All date were expressed as mean and standard deviation of triplicate dependent experiments. Statistical significance was determined using the Student's t-test and Microsoft Excel software (2010; Microsoft Corporation, Redmond, WA, USA). One-way analysis of variance (ANOVA), two-way ANOVA, Kaplan-Meier estimators and log rank statistical analyses were performed using SPSS software (version 19.0; IBM SPSS, Armonk, NY, USA). P<0.05 was considered to indicate a statistically significant difference.

The in vitro function of PRP in regulating inflammatory factors in synovial cells was assessed. Gene expression of IL-6 and IL-8 in Hela cells and human fibroblast-like synovial cells was measured by RT-qPCR. The results in Fig. 1 demonstrated that PRP stimulated Hela and fibroblast-like synovial cells to increase gene expression of IL-6 and IL-8, while IL-1β, IL-17A, TNF-α and IFN-γ mRNA expression was downregulated compared with the DEX and control groups. The results of the present study indicated that treatment with PRP decreased cytokine production in vitro.

A previous study demonstrated that inflammatory factors may be able to affect the progression of RA through ADCC or CDC mechanisms, and that this may lead to various clinical effects (24). In the ADCC assay, the results presented in Fig. 2A demonstrated that ~34% of the IL-1R-expressing Hela target cells were lysed by PRP at a concentration of 10 µg/ml. In the CDC assay, the result in Fig. 2B demonstrated that PRP was also capable of lysing IL-1R-expressing Hela cells in the presence of human complement. These data indicated that PRP was able to mediate ADCC and CDC effects upon binding to transmembrane IL-1R expressed on the cell surface, and therefore exhibits the potential to be developed into a more effective IL-1R-neutralizing agent in RA therapy.
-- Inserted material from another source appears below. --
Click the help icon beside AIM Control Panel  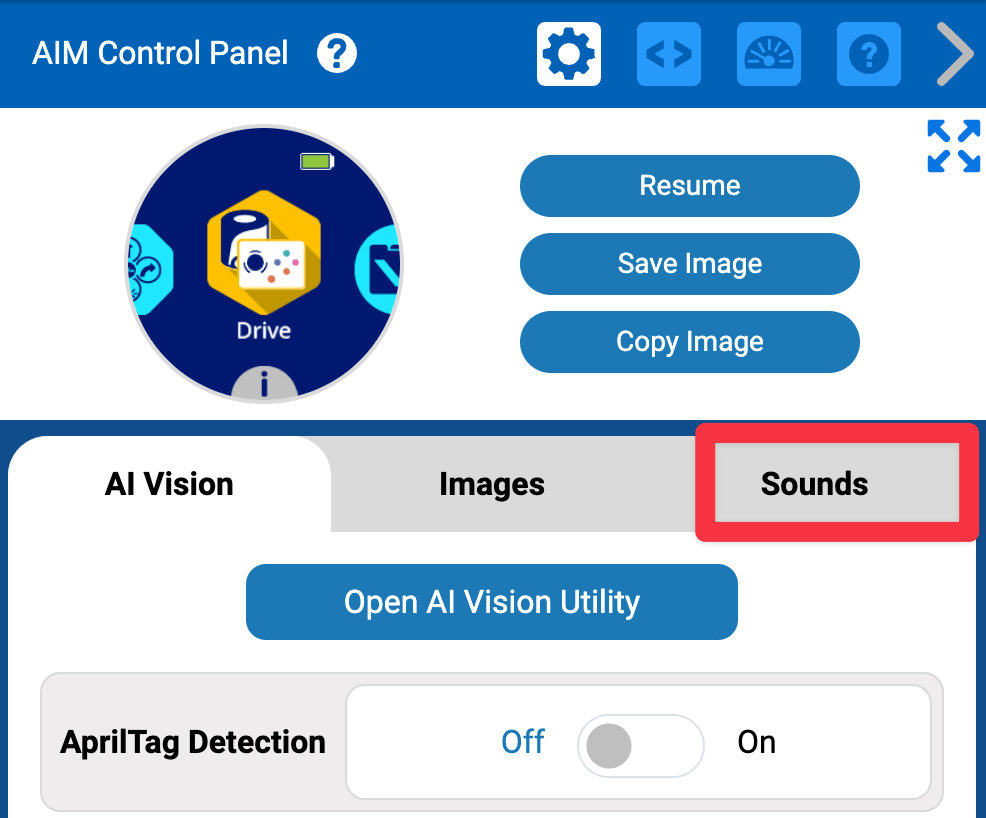pyautogui.click(x=337, y=53)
In addition, all synovial specimens in RA mice treated by PRP, DEX or PBS were analyzed. The results demonstrated that hypertrophy and leukocyte infiltration were suppressed following 4 weeks of treatment with PRP, compared with DEX- and PBS-treated groups (Fig. 2C and D).
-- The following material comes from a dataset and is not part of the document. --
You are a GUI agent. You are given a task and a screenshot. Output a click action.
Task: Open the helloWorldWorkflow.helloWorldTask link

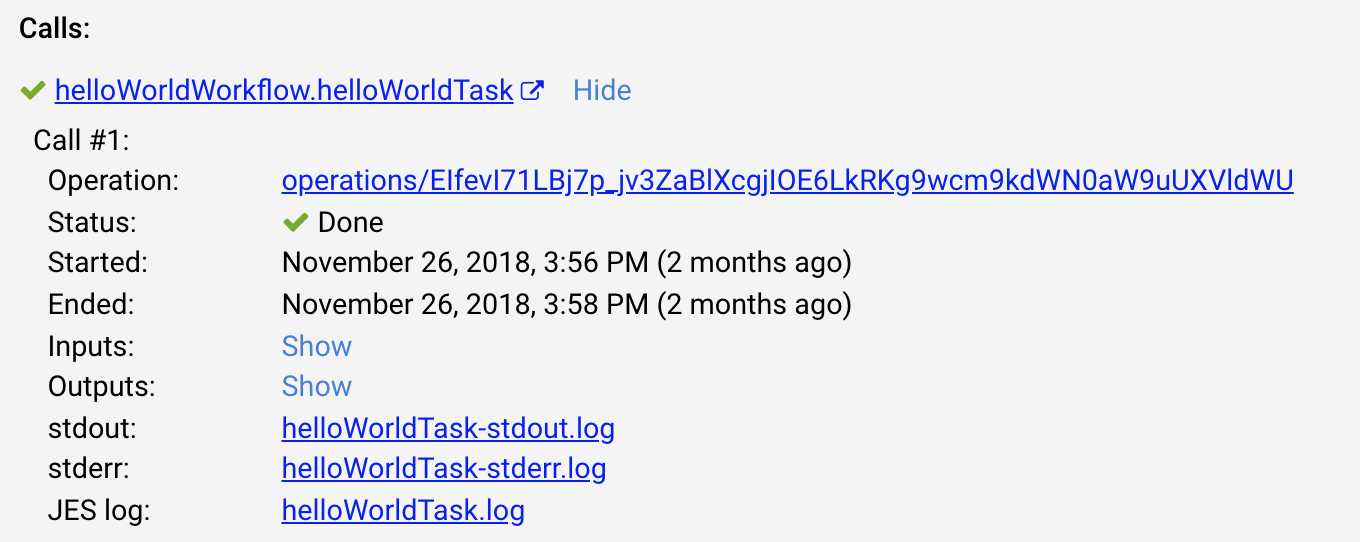point(284,91)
In order to assess the therapeutic effects of PRP on RA development, the CIA mouse model was used. The experimental mice were recorded, and the arthritis score was evaluated every 4 days. As presented in Fig. 3A, treatment with PRP ameliorated the clinical symptoms and hind paw swelling, with reduced arthritis scores compared with DEX- and PBS-treated CIA mice. In addition, the therapeutic effects of PRP were assessed by analyzing the humoral anti-collagen response. The serum concentration levels of anti-collagen type II IgG on day 72 were measured. The results in Fig. 3B demonstrated that a significant decrease in the serum level of anti-CII IgG was exhibited in PRP-treated RA mice compared with PBS- and DEX-treated groups (P<0.01 vs. control groups). Vascular endothelial growth factor (VEGF), platelet-derived growth factor (PDGF), insulin-like growth factor (IGF)-1 and transforming growth factor (TGF)-β expression was assessed at the mRNA level in whole blood samples from RA mice, using RT-qPCR. The results of the present study indicated that VEGF, PDGF, IGF-1 and TGF-β expression in peripheral whole blood was upregulated following treatment with PRP compared with PBS and DEX groups (Fig. 3C-F).
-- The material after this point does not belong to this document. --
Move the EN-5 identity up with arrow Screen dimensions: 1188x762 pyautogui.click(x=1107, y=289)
The therapeutic mechanism of PRP in RA synovial cells was analyzed in the present study. Target mRNA and protein expression levels were measured in synovial tissue from independent experiments following treatment with PRP. The results in Fig. 4A and B demonstrated that IL-6, IL-8, IL-17A, IL-1β mRNA expression was decreased in synovial tissue in PRP-treated mice compared with PBS-treated and DEX-treated groups. In addition, in order to observe alterations in RA synovial tissue following treatment with PRP, histological staining was used to analyze the therapeutic effects of PRP in mice with RA. As presented in Fig. 4C-E, the PRP-treated mice with RA exhibited marked reduction of synovial hyperplasia, inflammatory cell infiltration and destruction of cartilage and bone. In addition, it was observed that fewer infiltrating cells presented in the joints of the PRP-treated mice compared with PBS-treated and DEX-treated mice with CIA. The pathological symptoms of the PRP-treated CIA mice were attenuated. These results indicated that PRP may be an effective drug for RA therapy.